WHAT THE TASK REQUIRES:
Extract, from the records beneath this instruction, each line that contains the word "target".

TASK DATA:
╔══
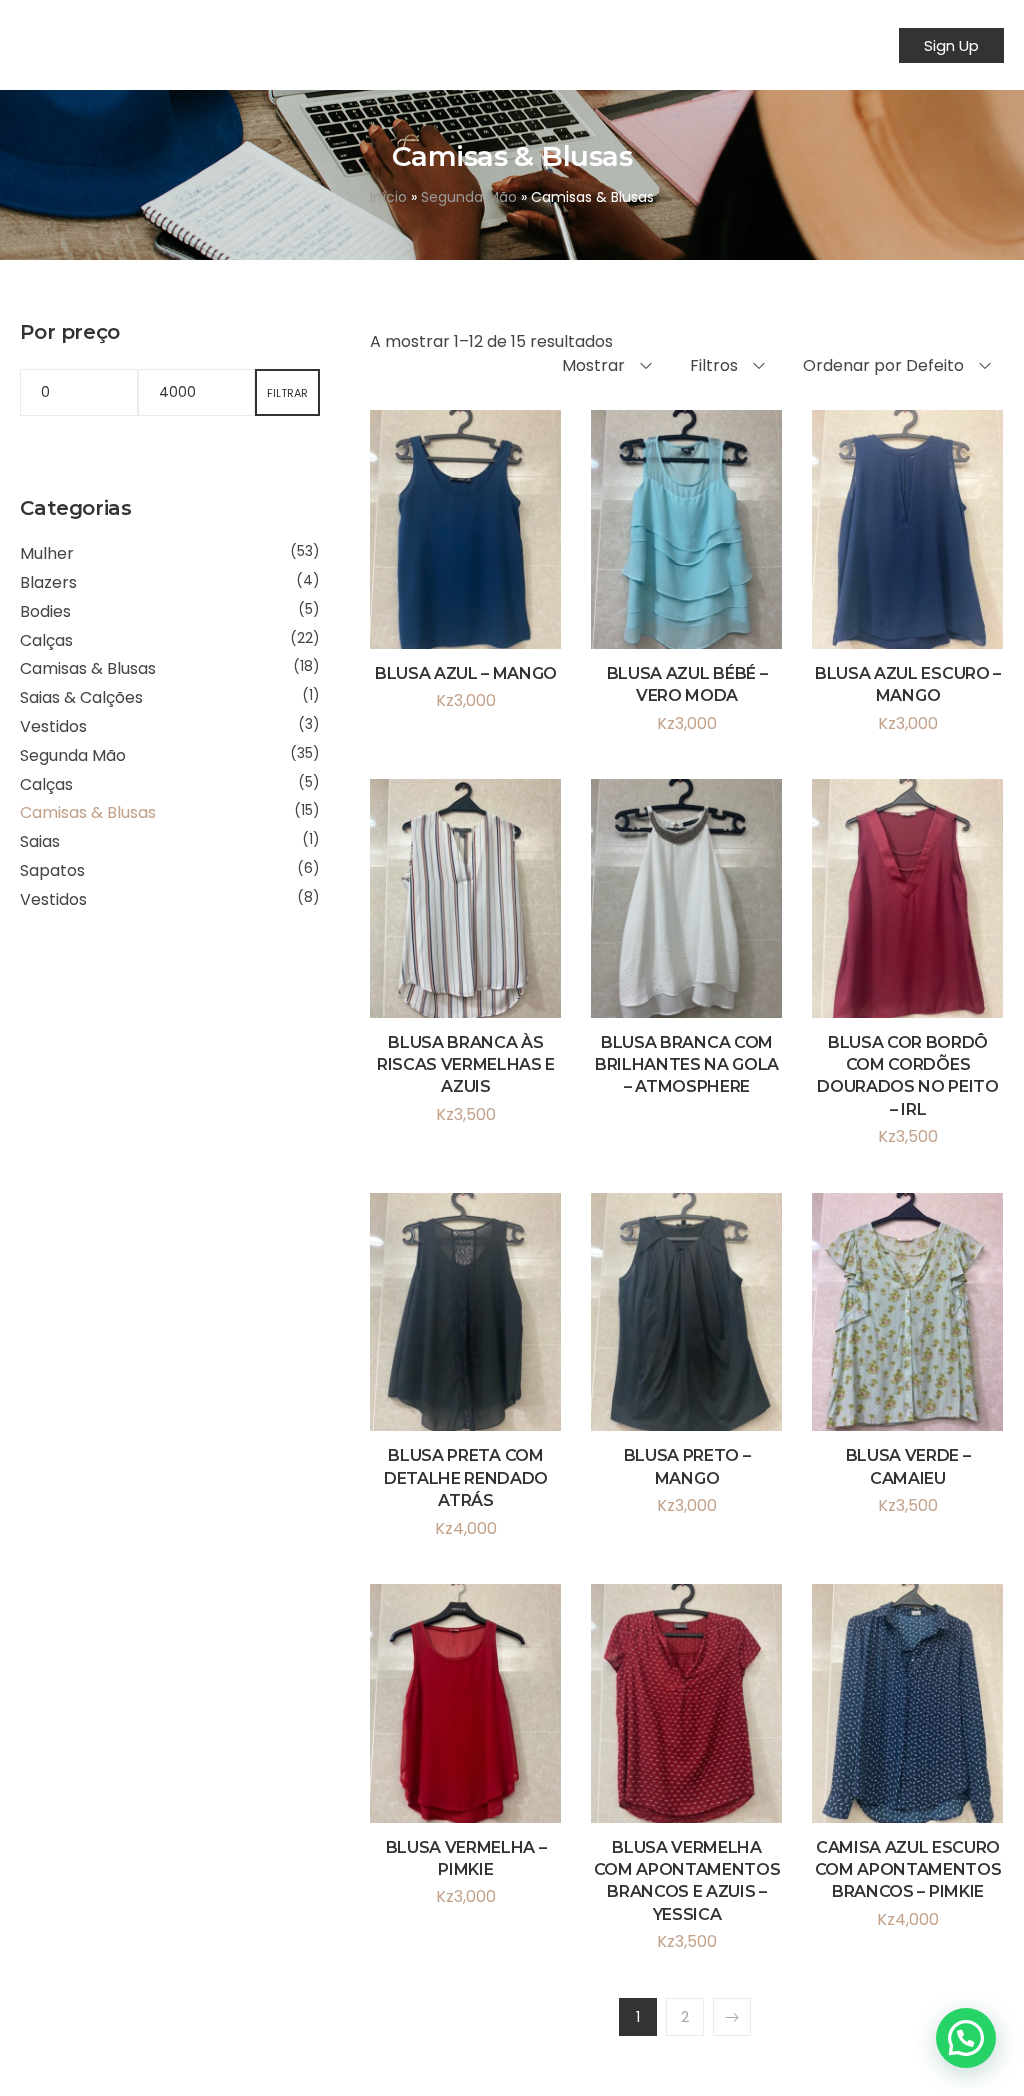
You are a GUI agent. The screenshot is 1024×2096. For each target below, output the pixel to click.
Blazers (48, 582)
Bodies (45, 611)
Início (388, 197)
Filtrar (287, 393)
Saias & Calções (81, 697)
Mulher (47, 553)
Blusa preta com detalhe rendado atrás (466, 1478)
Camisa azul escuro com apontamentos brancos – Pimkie (908, 1870)
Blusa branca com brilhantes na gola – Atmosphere (687, 1065)
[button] (966, 2038)
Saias (40, 841)
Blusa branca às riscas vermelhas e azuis (466, 1065)
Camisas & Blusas (88, 668)
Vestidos (53, 726)
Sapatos (52, 870)
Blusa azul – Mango (466, 673)
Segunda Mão (469, 197)
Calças (46, 640)
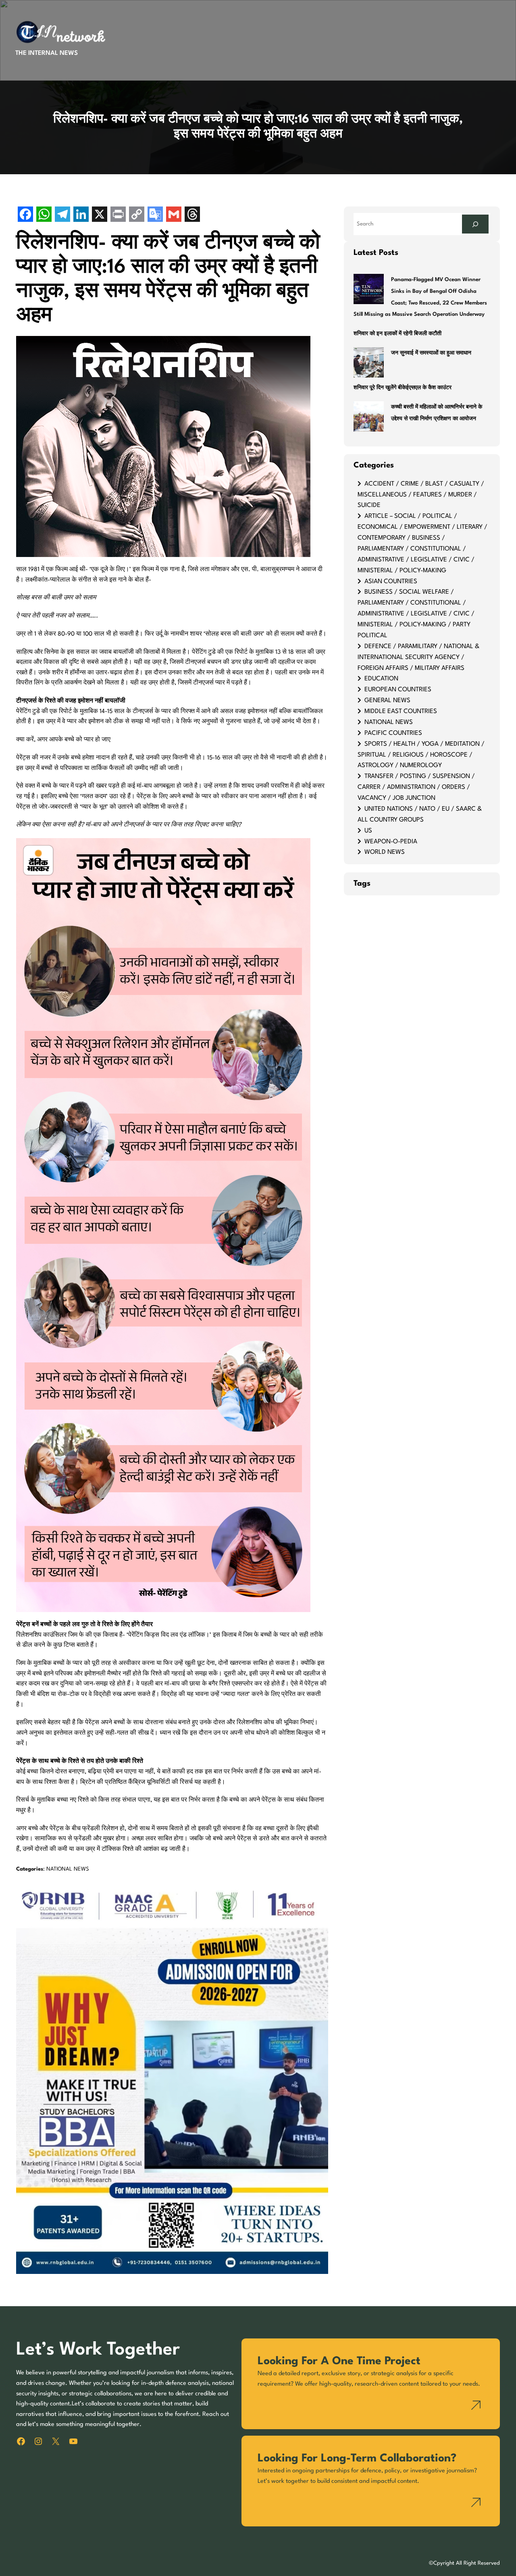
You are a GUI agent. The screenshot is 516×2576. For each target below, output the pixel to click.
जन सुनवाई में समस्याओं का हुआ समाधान (431, 353)
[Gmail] (173, 215)
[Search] (475, 224)
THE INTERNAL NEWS (46, 53)
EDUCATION (381, 679)
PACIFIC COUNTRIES (393, 733)
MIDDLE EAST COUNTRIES (400, 711)
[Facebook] (25, 215)
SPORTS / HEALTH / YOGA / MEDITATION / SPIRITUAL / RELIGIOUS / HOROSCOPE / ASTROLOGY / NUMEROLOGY (421, 755)
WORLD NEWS (384, 852)
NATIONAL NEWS (67, 1869)
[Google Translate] (155, 215)
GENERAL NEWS (387, 700)
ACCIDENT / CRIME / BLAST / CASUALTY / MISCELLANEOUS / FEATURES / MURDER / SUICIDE (421, 495)
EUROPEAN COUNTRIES (397, 689)
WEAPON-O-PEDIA (390, 842)
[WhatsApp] (44, 215)
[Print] (118, 215)
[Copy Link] (136, 215)
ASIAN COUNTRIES (390, 581)
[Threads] (192, 215)
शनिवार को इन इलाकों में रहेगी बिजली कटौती (397, 333)
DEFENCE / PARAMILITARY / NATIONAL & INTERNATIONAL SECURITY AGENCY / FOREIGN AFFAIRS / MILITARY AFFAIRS (418, 657)
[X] (99, 215)
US (368, 831)
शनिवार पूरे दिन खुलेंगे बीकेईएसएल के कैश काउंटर (403, 387)
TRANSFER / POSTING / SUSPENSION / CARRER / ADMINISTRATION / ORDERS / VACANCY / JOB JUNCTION (416, 787)
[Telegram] (62, 215)
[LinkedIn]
╚══
RESPONSE TO THE EXERCISE:
You are a GUI agent. The screenshot is 1024×2096. For each target below, output the pixel to click.
You are a GUI agent. The screenshot is 516×2576. For each target below, output the pixel to click.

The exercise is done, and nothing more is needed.